„Die St.-Sylvesterkirche steht als steingewordenes Symbol und kulturhistorisches Zeugnis für die Stadtgeschichte“, verwies Bürgermeister Paul Gärtner darauf, dass das Gotteshaus auch ein heiliger Ort sei. Die jetzt begonnenen Renovierungsmaßnahmen eröffneten neue Möglichkeiten des Zusammenrückens der Konfessionen, und so war „Lichtspuren“ auch eine Begegnung unter ökumenischen Aspekten. Dass das Ergebnis der gesamten Renovierung und darin eingeschlossen auch die jetzt begonnene Innenrenovierung am Ende alle begeistern werde, davon zeigte sich Pastor Wolfgang Thon-Breuker überzeugt. „Wir liegen gut im Zeitplan und hoffen, zu Beginn der Adventszeit des nächsten Jahres die restaurierte Kirche wiedereröffnen zu können.“

„Lichtspuren ermöglichten einen Abend der Begegnung. Im Bild Bürgermeister Paul Gärtner bei seinem Ausführungen. Foto: Heiko Bockstiegel

Faszinierende Abenddramaturgie

Der Wunsch von Samtgemeindebürgermeister und Stadtdirektor Claus Peter Poppe, dass das Licht ausstrahlen möge weit über die Gemeinde hinaus, ging an diesem Abend auf jeden Fall in Erfüllung.
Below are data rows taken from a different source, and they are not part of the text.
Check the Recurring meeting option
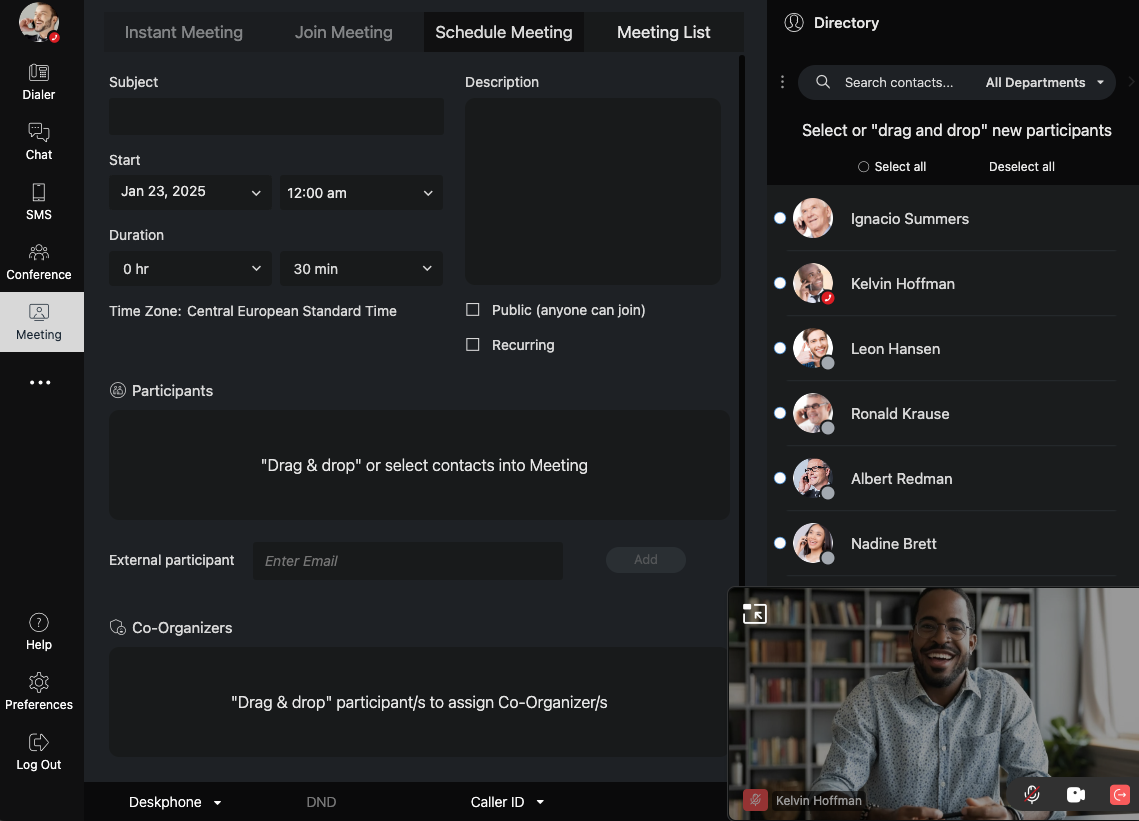 coord(473,345)
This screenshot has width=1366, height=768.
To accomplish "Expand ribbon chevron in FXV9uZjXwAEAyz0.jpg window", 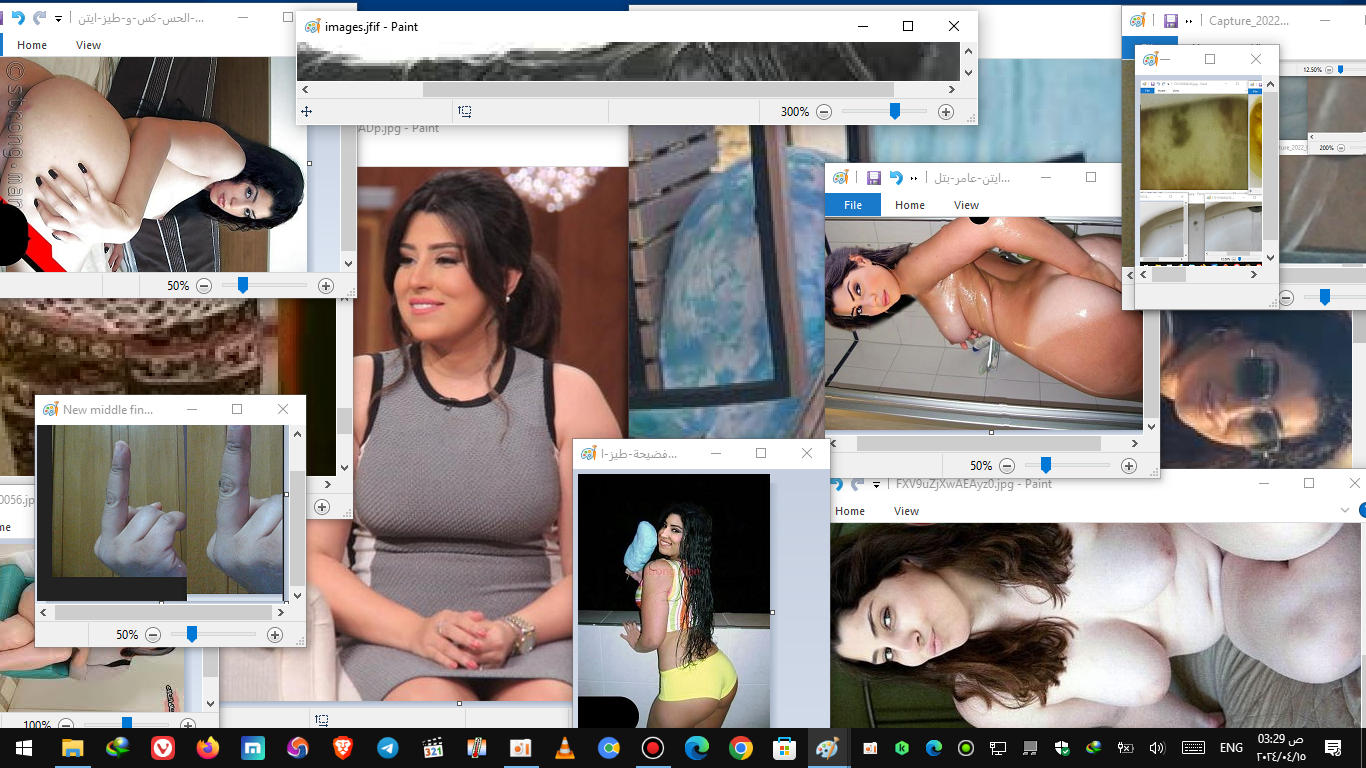I will tap(1346, 511).
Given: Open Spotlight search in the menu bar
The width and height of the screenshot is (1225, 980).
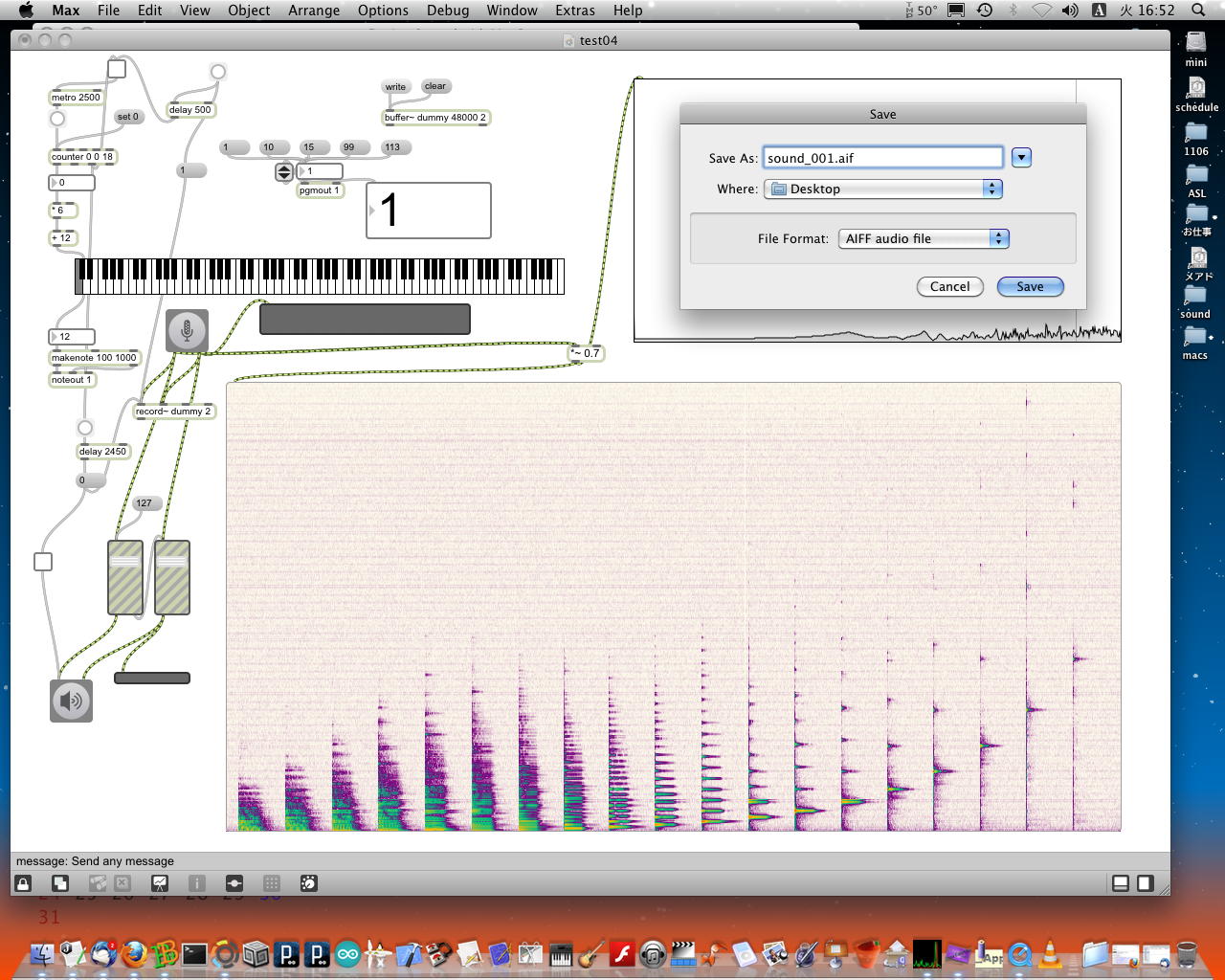Looking at the screenshot, I should point(1198,11).
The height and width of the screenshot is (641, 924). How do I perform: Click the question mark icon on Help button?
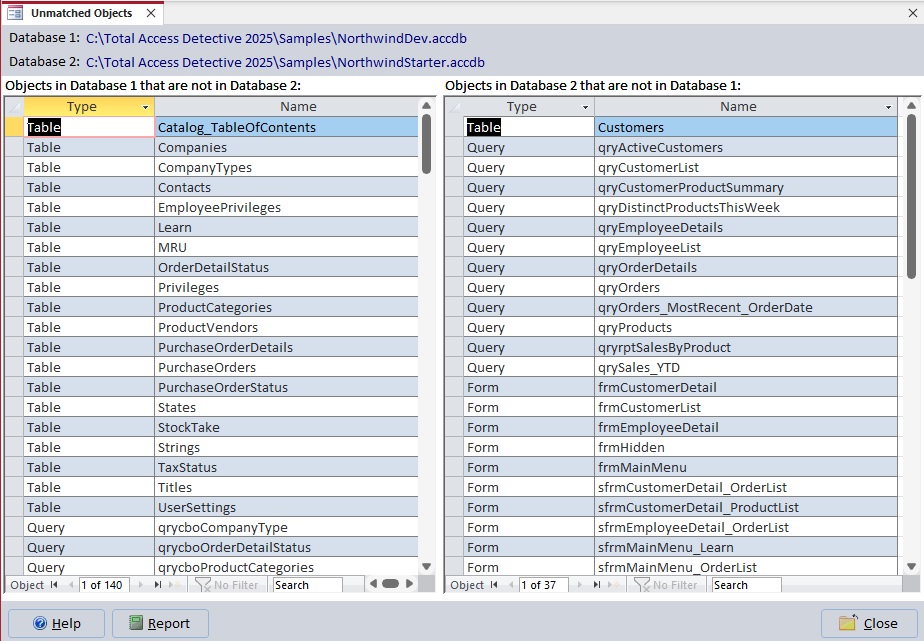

Denn Jona Revermann und sein versiertes Team des jungen Quakenbrücker Unternehmens Revermann Veranstaltungstechnik hatten für die „Lichtspuren“ ein ausgeklügeltes System und eine faszinierende Abenddramaturgie ausgearbeitet. Das Versprechen, die Kirche und ihr Umfeld in neuem Licht als spirituellen Raum zu erleben, wurde auf jeden Fall eingelöst.

Die St. Sylvesterkirche erstrahlte in farbigem Licht. Foto: Heiko Bockstiegel

Die Feste im Kirchenjahr haben ihre eigenen Farben. So war die St.-Sylvesterkirche auf der Grundlage des additiven Farbsystems zur Einstimmung in die liturgische Kirchenfarbe lila eingetaucht, die für Zeiten der Besinnung und inneren Einkehr, für Buße und Gebet, ja für das Religiöse im Menschen überhaupt steht.

Die sich anschließenden christlichen Symbolfarben Rot und Grün markierten das adventliche und weihnachtliche Geschehen: Diese Farbkombination versinnbildlicht Christen die übernatürliche Hoffnung.

Auch das Umfeld der Kirche leuchtete. Foto: Heiko Bockstiegel

Als Schlussbild hatte das Team von Revermann Veranstaltungstechnik jahreszeitlich angepasst das winterkalte Blau gewählt. Jeder Scheinwerfer auf LED-Basis war dabei separat steuerbar. Rund um die Kirche waren außerdem weitere kleine Lichtquellen quer durch das Farbensystem installiert, und als besondere Überraschung erhielt der Kirchturm passend zur Adventszeit auch eine Projektion mit vielen kleinen Sternen.